How models drift is not a science, he added, so the bank’s teams have data scientists plus what he describes as “people-aware” scientists and engineers and behavioral scientists looking at model drifts.
“Model drift requires some judgement, so we we look at outcomes from our models, not just from a data science perspective or business outcomes but also through behavioral science.”
AI and ML provide great insight, he added, although a bank needs a fine balance to avoid making customers feel creepy.
“When done correctly it can a very powerful tool. You have to have the ethics of it as well. We have a very structured approach, a Responsible Data Use Committee. We discuss use cases from all angles, not just can we make more money out of this.”
One project they worked on used machine learning to identify the right time and right insurance plans to engage customers. The protection needs of customers change as they go through different stages in their lives. The machine learning model predicts when customers require additional or different types of insurance and prescribes a suitable insurance product.

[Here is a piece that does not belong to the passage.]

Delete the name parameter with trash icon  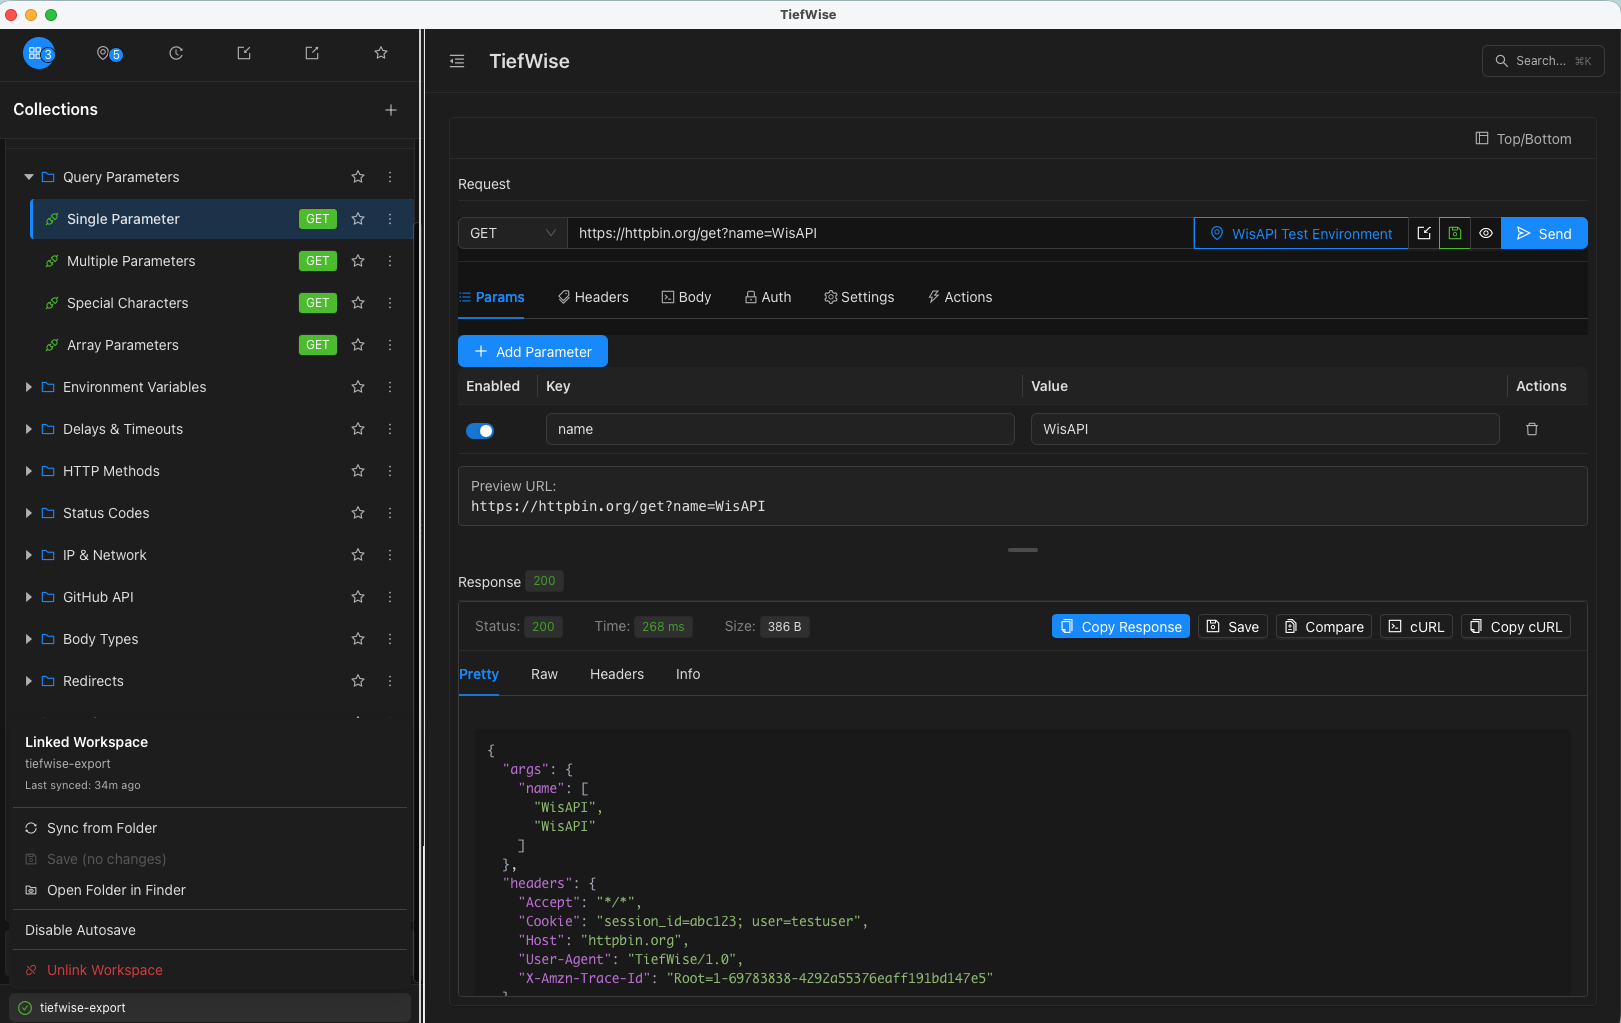click(1531, 429)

DBS uses continues discovery, connecting with groups of customer and non-customers either physically or digitally in deep two-way conversations that feed into the design of a new product or service. Once a new product is packaged, the bank tests it. This process led to a fixed rate foreign exchange (FX) product for SMEs (small and medium enterprises).
“SME customers said they are exporting and importing and need an FX rate,” said Panchmatia. “Spot rates don’t work from their planning perspective, they wanted a fixed rate that would last for seven to 10 days and it was not there in our bucket. They could buy forwards, but those are high value. This was a part of the market that banks hadn’t addressed — providing a fixed rate for smaller payments for a short time.”